こんな醜態を晒しながら戦っている俺たちがまだ負けていないのは、単純な話。
対戦相手が知り合いだったからにすぎない。
「ちょっといいかな? 決意を新たにしたところ、申し訳ないのだけれど。今はこちらとの戦いに集中してもらえるかな?」
弦月さんの後ろにはアルテミスの面々。
万全からは程遠い俺たちの様子を見て、途中から明らかに手を緩めてくれている。
攻撃の構えこそ解いていないが、自滅気味の俺たちを見て笑って――は、恥ずかしい!
こんなはずでは……!
「私としては、このまま見ているのもやぶさかではないのだけれど。フクダンチョーの手が、そろそろ限界になるかな? と」
弦月さんが示した方向を見ると、フクダンチョーさんが弓につがえた矢を引いたままでプルプルと震えていた。

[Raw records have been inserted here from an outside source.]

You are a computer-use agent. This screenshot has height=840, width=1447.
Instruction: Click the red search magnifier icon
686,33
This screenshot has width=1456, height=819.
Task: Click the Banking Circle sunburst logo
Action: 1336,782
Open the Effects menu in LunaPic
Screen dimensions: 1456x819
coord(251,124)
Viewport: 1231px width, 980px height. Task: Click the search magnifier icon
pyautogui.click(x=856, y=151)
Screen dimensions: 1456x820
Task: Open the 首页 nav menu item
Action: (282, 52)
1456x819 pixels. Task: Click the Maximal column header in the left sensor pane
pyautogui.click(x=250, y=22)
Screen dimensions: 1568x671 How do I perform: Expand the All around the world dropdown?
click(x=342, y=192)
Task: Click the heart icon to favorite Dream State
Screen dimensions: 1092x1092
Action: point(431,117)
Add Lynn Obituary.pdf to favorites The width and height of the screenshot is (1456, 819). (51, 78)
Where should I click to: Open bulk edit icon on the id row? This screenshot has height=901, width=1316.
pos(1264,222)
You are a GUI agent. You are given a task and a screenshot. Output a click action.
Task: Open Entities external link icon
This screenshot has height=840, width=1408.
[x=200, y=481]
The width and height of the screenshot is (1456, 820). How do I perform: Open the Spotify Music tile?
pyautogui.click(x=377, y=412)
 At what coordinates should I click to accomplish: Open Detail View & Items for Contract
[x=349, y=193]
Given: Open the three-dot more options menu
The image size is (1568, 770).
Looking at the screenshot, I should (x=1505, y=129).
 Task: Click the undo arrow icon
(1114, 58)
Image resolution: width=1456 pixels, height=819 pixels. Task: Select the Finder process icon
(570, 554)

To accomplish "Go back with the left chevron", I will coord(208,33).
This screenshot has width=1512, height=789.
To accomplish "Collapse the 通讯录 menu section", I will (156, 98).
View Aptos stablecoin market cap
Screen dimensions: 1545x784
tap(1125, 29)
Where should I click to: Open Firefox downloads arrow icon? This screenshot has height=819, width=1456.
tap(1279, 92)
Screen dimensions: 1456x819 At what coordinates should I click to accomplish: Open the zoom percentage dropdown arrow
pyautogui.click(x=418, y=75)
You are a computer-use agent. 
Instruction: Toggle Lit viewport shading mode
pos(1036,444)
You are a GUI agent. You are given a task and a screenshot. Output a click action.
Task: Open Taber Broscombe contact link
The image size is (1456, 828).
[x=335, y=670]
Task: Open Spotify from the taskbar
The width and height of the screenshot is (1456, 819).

握力が尽きれば、今にも発射されそうな体勢である。まずい。
「……きょ、今日はこの辺にしておいてやる! さらばだ、弦月!」
「憶えていろー! で、ござるよ!」
捨て台詞を残し、弦月さんたちに背を向ける俺とトッビィ。
しかし、去ろうとする肩を弦月さんにつかまれる。
「いやいや、撤退機能なんてなかっただろう? それと、そういうところは息ピッタリだね? 君たち。待ちたまえよ」
「も、もう無理……です……たーっ!」
「「ぎゃああああ!!」」
しっかりスキル付きで撃たれたフクダンチョーさんの矢に、俺とトビは仲よく貫かれた。
肩をつかんでいたはずの弦月さんは、いつの間にやら華麗に退避。
巻き添えにはならなかった。
……その後、申し訳なさそうな顔のアルテミスの面々にボコボコにされたのは言うまでもない。
さすがトップ層のプレイヤーたち。
知り合いとはいえ、敵となると最終的には容赦がなかった。